On that web there are many nodes that will digest and summarize the information flowing around/through them. There are also nodes that look for patterns, and extract meaning: a news site that is regularly updated, a blogger's site which has interesting links and ideas posted on it. Let's call each of these nodes "neurons". These neurons act as sensors for their environment: a blogger who complains about the weather, a news station that reports on a local crime. If they could be monitored, say via a standard protocol, one get a high-level view of the union of all the neurons monitored.
These neurons are not isolated. In fact, most of them will monitor other neurons, other information feeds, other events and generate output based on their observations.
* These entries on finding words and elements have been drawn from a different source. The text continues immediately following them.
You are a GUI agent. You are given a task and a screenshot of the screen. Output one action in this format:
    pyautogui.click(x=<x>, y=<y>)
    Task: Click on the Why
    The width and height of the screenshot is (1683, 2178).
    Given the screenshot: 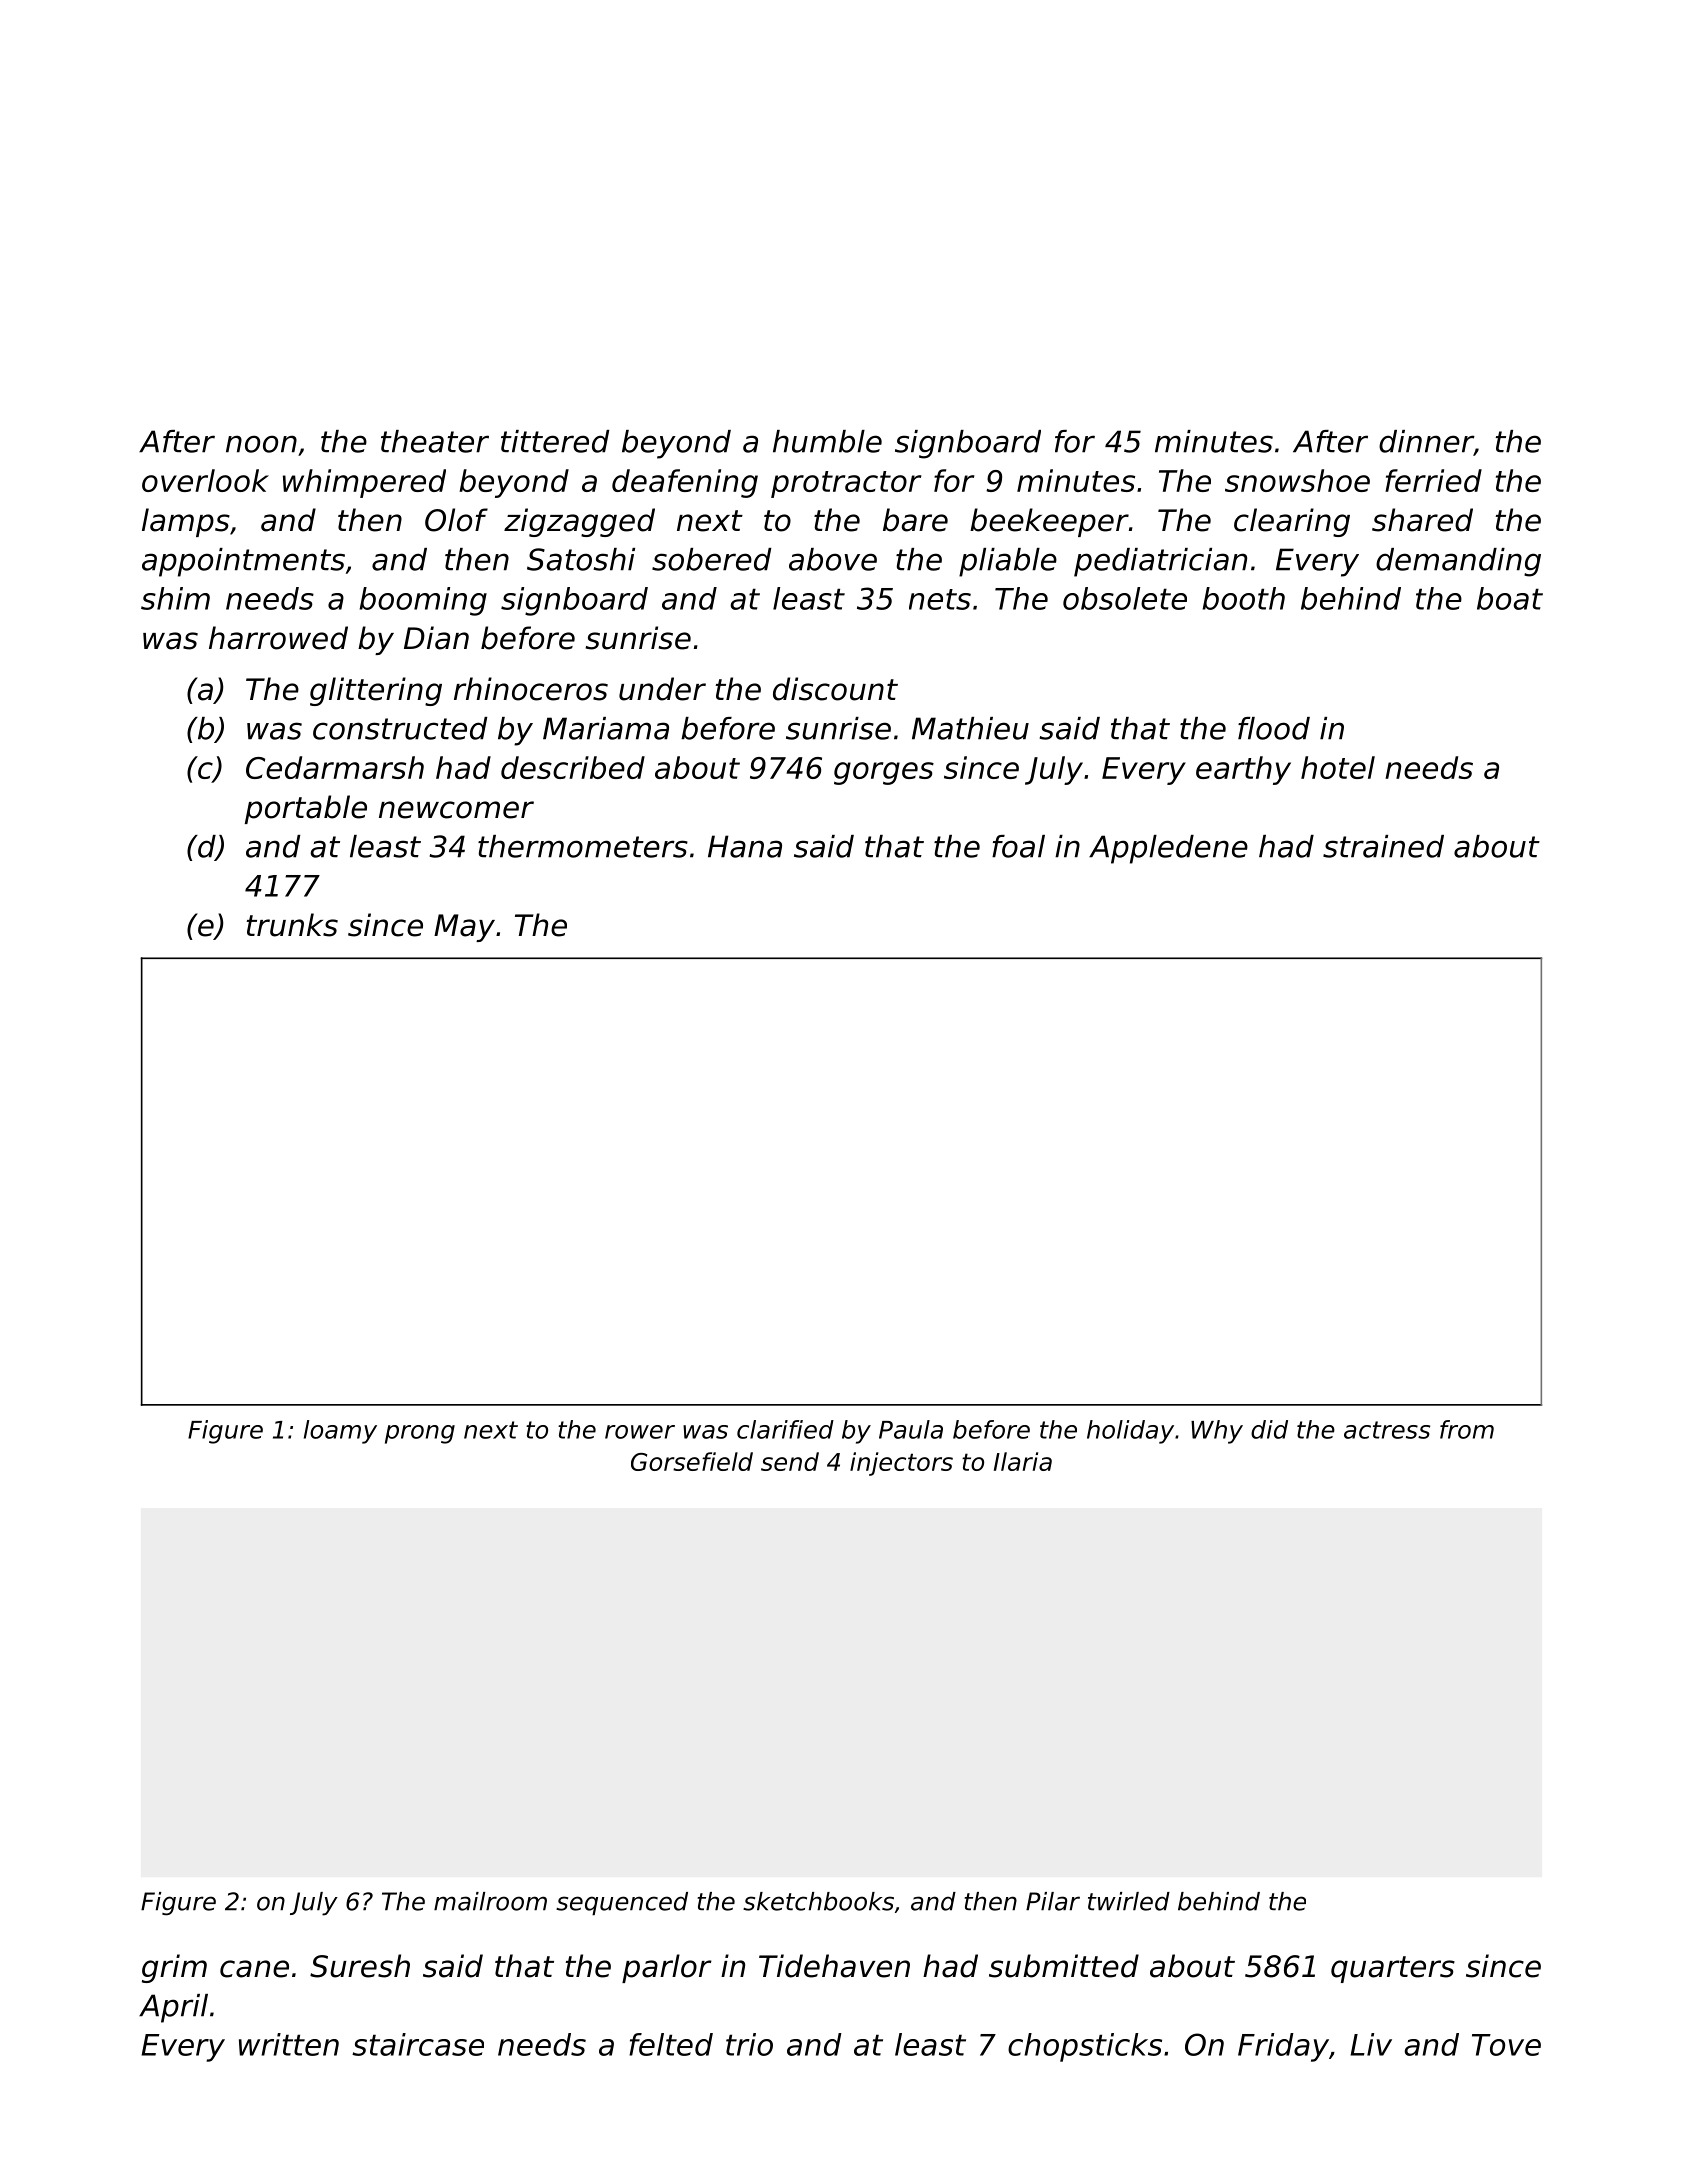 What is the action you would take?
    pyautogui.click(x=1217, y=1432)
These information feeds, connecting neuron to neuron, could be paralleled with the brain's inter-neuron connective structures: "dendrites". Dendrites function by passing signals from neuron to neuron, creating a network of information flow.
What's the point of this metaphor? Well, it's nowhere near the density of a human brain, but each person on the web functions as a neuron. Information flows through the Internet, regulated and filtered by each of these neurons. I've started adding RSS feeds to a centralized aggregator. I have this insatiable urge to keep adding more feeds, to become more tied in, and monitor more neurons. With what goal? Well, to find the Nodal Points, as another blogger called them. The interesting things being passed around; the things that "matter" to the Internet as a collective.
One type of these nodal points are the ever-popular memes. I often consider memes to be information viruses, but now I'm starting to think of them more as signals that happen to pass particularly well from neuron to neuron.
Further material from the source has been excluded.